Give back all the records exactly, keeping every line whole.
»»
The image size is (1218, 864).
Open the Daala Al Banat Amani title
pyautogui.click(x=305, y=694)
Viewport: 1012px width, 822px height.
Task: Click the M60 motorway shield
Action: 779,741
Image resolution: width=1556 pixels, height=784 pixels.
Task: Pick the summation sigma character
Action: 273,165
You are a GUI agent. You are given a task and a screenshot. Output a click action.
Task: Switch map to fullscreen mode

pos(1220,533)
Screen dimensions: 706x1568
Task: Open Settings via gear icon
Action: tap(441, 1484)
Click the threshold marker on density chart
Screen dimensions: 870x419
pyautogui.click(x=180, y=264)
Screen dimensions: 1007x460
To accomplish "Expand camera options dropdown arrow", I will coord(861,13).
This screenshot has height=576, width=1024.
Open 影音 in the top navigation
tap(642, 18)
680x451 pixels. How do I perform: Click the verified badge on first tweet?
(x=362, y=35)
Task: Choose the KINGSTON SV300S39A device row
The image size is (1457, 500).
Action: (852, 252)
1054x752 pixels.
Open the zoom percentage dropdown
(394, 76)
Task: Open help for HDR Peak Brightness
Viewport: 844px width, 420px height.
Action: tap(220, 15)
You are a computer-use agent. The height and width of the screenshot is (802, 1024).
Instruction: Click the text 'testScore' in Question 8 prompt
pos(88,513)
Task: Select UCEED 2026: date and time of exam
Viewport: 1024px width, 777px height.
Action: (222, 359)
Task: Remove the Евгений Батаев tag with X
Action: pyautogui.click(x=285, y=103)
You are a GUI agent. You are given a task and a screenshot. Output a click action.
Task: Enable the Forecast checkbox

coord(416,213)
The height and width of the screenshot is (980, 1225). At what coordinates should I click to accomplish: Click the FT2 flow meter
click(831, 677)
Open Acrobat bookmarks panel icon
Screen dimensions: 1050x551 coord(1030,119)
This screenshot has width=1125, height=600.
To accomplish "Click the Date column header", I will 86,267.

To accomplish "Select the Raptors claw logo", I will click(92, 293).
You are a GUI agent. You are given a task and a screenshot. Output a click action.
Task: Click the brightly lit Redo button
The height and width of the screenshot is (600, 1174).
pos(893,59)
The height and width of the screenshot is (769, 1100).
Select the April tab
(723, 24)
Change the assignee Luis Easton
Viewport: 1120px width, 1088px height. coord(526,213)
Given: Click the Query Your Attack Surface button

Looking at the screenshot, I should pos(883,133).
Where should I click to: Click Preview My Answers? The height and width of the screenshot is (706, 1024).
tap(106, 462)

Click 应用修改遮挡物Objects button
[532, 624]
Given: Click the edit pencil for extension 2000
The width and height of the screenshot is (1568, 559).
««
• _Your response_
The image size is (1218, 864).
Open the Daala Al Banat Amani title
pyautogui.click(x=305, y=694)
Viewport: 1012px width, 822px height.
Task: Click the M60 motorway shield
Action: 779,741
Image resolution: width=1556 pixels, height=784 pixels.
Task: Pick the summation sigma character
Action: 273,165
You are a GUI agent. You are given a task and a screenshot. Output a click action.
Task: Switch map to fullscreen mode

pos(1220,533)
Screen dimensions: 706x1568
Task: Open Settings via gear icon
Action: tap(441, 1484)
Click the threshold marker on density chart
Screen dimensions: 870x419
pyautogui.click(x=180, y=264)
Screen dimensions: 1007x460
To accomplish "Expand camera options dropdown arrow", I will coord(861,13).
This screenshot has height=576, width=1024.
Open 影音 in the top navigation
tap(642, 18)
680x451 pixels. How do I perform: Click the verified badge on first tweet?
(x=362, y=35)
Task: Choose the KINGSTON SV300S39A device row
The image size is (1457, 500).
Action: (852, 252)
1054x752 pixels.
Open the zoom percentage dropdown
(394, 76)
Task: Open help for HDR Peak Brightness
Viewport: 844px width, 420px height.
Action: tap(220, 15)
You are a computer-use agent. The height and width of the screenshot is (802, 1024).
Instruction: Click the text 'testScore' in Question 8 prompt
pos(88,513)
Task: Select UCEED 2026: date and time of exam
Viewport: 1024px width, 777px height.
Action: (222, 359)
Task: Remove the Евгений Батаев tag with X
Action: pyautogui.click(x=285, y=103)
You are a GUI agent. You are given a task and a screenshot. Output a click action.
Task: Enable the Forecast checkbox

coord(416,213)
The height and width of the screenshot is (980, 1225). At what coordinates should I click to accomplish: Click the FT2 flow meter
click(831, 677)
Open Acrobat bookmarks panel icon
Screen dimensions: 1050x551 coord(1030,119)
This screenshot has width=1125, height=600.
To accomplish "Click the Date column header", I will 86,267.

To accomplish "Select the Raptors claw logo", I will click(92, 293).
You are a GUI agent. You are given a task and a screenshot. Output a click action.
Task: Click the brightly lit Redo button
The height and width of the screenshot is (600, 1174).
pos(893,59)
The height and width of the screenshot is (769, 1100).
Select the April tab
(723, 24)
Change the assignee Luis Easton
Viewport: 1120px width, 1088px height. coord(526,213)
Given: Click the Query Your Attack Surface button

Looking at the screenshot, I should pos(883,133).
Where should I click to: Click Preview My Answers? The height and width of the screenshot is (706, 1024).
tap(106, 462)

Click 应用修改遮挡物Objects button
[532, 624]
Given: Click the edit pencil for extension 2000
The width and height of the screenshot is (1568, 559).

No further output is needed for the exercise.